→ What you should do
Reproduce the following listing verbatim, keeping every line unchanged and in its original order.

→ Input records

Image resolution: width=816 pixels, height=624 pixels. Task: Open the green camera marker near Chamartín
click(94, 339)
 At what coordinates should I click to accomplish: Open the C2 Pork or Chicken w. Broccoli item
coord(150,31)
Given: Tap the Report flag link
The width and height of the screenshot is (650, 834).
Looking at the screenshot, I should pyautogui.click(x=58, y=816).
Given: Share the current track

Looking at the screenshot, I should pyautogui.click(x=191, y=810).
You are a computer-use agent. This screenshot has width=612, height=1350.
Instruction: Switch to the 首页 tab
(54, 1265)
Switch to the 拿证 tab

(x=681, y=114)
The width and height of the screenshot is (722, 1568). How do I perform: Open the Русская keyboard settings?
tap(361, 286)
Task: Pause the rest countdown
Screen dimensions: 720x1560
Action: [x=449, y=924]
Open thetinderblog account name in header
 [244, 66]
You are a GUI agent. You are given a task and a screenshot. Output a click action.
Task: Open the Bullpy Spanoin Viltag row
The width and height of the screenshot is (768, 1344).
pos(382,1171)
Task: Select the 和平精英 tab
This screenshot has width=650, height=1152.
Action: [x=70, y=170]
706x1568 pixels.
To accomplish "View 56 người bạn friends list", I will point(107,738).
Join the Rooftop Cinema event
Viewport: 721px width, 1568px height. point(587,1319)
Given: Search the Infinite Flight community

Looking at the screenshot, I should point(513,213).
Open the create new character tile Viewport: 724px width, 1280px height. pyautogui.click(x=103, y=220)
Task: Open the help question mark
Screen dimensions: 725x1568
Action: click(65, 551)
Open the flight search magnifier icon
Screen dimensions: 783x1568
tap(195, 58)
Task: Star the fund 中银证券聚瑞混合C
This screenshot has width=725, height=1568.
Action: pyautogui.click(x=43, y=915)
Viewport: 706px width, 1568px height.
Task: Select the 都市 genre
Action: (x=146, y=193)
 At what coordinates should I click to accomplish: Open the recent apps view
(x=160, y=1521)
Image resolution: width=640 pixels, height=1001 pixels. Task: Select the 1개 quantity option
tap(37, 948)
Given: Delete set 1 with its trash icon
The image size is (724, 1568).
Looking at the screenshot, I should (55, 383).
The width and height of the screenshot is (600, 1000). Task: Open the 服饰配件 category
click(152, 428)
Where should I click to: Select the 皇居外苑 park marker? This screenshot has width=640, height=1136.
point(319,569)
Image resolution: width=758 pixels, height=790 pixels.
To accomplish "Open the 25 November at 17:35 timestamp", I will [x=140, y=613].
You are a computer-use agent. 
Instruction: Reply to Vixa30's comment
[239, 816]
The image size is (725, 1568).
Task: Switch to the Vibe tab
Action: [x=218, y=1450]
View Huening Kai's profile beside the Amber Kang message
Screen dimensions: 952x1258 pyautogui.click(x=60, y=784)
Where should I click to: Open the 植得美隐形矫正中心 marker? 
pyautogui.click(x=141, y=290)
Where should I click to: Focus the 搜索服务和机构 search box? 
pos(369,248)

→ Exercise output
Image resolution: width=816 pixels, height=624 pixels. Task: Open the green camera marker near Chamartín
click(94, 339)
 At what coordinates should I click to accomplish: Open the C2 Pork or Chicken w. Broccoli item
coord(150,31)
Given: Tap the Report flag link
The width and height of the screenshot is (650, 834).
Looking at the screenshot, I should pyautogui.click(x=58, y=816).
Given: Share the current track

Looking at the screenshot, I should pyautogui.click(x=191, y=810).
You are a computer-use agent. This screenshot has width=612, height=1350.
Instruction: Switch to the 首页 tab
(54, 1265)
Switch to the 拿证 tab

(x=681, y=114)
The width and height of the screenshot is (722, 1568). How do I perform: Open the Русская keyboard settings?
tap(361, 286)
Task: Pause the rest countdown
Screen dimensions: 720x1560
Action: [x=449, y=924]
Open thetinderblog account name in header
 [244, 66]
You are a GUI agent. You are given a task and a screenshot. Output a click action.
Task: Open the Bullpy Spanoin Viltag row
The width and height of the screenshot is (768, 1344).
pos(382,1171)
Task: Select the 和平精英 tab
This screenshot has width=650, height=1152.
Action: [x=70, y=170]
706x1568 pixels.
To accomplish "View 56 người bạn friends list", I will point(107,738).
Join the Rooftop Cinema event
Viewport: 721px width, 1568px height. point(587,1319)
Given: Search the Infinite Flight community

Looking at the screenshot, I should point(513,213).
Open the create new character tile Viewport: 724px width, 1280px height. pyautogui.click(x=103, y=220)
Task: Open the help question mark
Screen dimensions: 725x1568
Action: click(65, 551)
Open the flight search magnifier icon
Screen dimensions: 783x1568
tap(195, 58)
Task: Star the fund 中银证券聚瑞混合C
This screenshot has width=725, height=1568.
Action: pyautogui.click(x=43, y=915)
Viewport: 706px width, 1568px height.
Task: Select the 都市 genre
Action: (x=146, y=193)
 At what coordinates should I click to accomplish: Open the recent apps view
(x=160, y=1521)
Image resolution: width=640 pixels, height=1001 pixels. Task: Select the 1개 quantity option
tap(37, 948)
Given: Delete set 1 with its trash icon
The image size is (724, 1568).
Looking at the screenshot, I should (55, 383).
The width and height of the screenshot is (600, 1000). Task: Open the 服饰配件 category
click(152, 428)
Where should I click to: Select the 皇居外苑 park marker? This screenshot has width=640, height=1136.
point(319,569)
Image resolution: width=758 pixels, height=790 pixels.
To accomplish "Open the 25 November at 17:35 timestamp", I will [x=140, y=613].
You are a computer-use agent. 
Instruction: Reply to Vixa30's comment
[239, 816]
The image size is (725, 1568).
Task: Switch to the Vibe tab
Action: [x=218, y=1450]
View Huening Kai's profile beside the Amber Kang message
Screen dimensions: 952x1258 pyautogui.click(x=60, y=784)
Where should I click to: Open the 植得美隐形矫正中心 marker? 
pyautogui.click(x=141, y=290)
Where should I click to: Focus the 搜索服务和机构 search box? 
pos(369,248)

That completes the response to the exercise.